## Source data
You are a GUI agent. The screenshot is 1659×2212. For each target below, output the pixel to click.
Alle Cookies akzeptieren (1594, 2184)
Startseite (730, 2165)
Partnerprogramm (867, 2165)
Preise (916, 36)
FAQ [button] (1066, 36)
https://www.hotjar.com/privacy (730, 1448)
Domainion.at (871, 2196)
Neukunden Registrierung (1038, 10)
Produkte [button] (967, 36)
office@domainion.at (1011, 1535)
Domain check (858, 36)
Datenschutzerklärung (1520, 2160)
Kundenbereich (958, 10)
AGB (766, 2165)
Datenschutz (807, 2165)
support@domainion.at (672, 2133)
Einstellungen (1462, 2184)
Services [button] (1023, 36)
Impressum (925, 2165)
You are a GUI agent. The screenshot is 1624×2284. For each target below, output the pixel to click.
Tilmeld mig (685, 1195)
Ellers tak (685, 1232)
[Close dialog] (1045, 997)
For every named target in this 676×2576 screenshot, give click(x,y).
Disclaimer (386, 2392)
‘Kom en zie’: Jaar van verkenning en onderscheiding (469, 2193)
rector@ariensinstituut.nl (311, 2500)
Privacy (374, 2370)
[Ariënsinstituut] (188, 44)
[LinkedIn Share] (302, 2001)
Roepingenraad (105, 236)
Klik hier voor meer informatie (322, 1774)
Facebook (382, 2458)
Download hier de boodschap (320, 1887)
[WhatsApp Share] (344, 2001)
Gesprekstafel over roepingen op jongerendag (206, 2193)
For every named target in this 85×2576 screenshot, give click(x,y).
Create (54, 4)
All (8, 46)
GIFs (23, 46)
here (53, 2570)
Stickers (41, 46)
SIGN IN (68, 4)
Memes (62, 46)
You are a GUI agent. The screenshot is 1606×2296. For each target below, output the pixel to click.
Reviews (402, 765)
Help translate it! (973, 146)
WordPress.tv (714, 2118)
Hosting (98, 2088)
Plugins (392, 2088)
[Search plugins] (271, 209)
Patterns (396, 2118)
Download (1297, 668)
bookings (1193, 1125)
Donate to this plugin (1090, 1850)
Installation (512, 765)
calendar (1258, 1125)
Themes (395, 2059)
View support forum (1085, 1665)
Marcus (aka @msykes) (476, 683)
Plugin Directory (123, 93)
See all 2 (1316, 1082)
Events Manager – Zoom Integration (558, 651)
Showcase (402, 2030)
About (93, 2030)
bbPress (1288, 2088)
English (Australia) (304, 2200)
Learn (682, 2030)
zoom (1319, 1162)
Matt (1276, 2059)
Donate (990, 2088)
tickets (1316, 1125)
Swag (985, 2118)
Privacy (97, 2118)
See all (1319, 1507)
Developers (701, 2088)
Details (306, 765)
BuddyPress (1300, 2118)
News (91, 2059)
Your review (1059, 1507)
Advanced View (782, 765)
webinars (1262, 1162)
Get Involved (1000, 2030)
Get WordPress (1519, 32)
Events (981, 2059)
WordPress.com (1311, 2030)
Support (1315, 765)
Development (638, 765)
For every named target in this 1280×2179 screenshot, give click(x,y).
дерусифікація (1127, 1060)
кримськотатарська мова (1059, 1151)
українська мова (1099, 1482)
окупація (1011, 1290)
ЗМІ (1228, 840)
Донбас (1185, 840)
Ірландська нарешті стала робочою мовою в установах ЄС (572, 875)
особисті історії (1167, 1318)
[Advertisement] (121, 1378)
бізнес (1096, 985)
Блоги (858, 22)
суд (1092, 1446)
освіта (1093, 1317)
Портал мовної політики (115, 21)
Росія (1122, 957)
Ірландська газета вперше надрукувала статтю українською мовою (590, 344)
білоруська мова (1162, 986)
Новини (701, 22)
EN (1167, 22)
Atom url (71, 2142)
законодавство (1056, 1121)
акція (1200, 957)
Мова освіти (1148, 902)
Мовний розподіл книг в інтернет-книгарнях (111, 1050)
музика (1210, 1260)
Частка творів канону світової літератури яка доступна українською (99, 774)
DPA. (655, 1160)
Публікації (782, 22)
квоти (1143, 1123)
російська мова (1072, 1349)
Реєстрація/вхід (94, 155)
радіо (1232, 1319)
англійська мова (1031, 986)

## Task objective
All lines above from the line with "English (Australia) (304, 2200)" through the line with "Your review (1059, 1507)", both included, are to be set down exactly, with nothing else.

## Result
English (Australia) (304, 2200)
Learn (682, 2030)
zoom (1319, 1162)
Matt (1276, 2059)
Donate (990, 2088)
tickets (1316, 1125)
Swag (985, 2118)
Privacy (97, 2118)
See all (1319, 1507)
Developers (701, 2088)
Details (306, 765)
BuddyPress (1300, 2118)
News (91, 2059)
Your review (1059, 1507)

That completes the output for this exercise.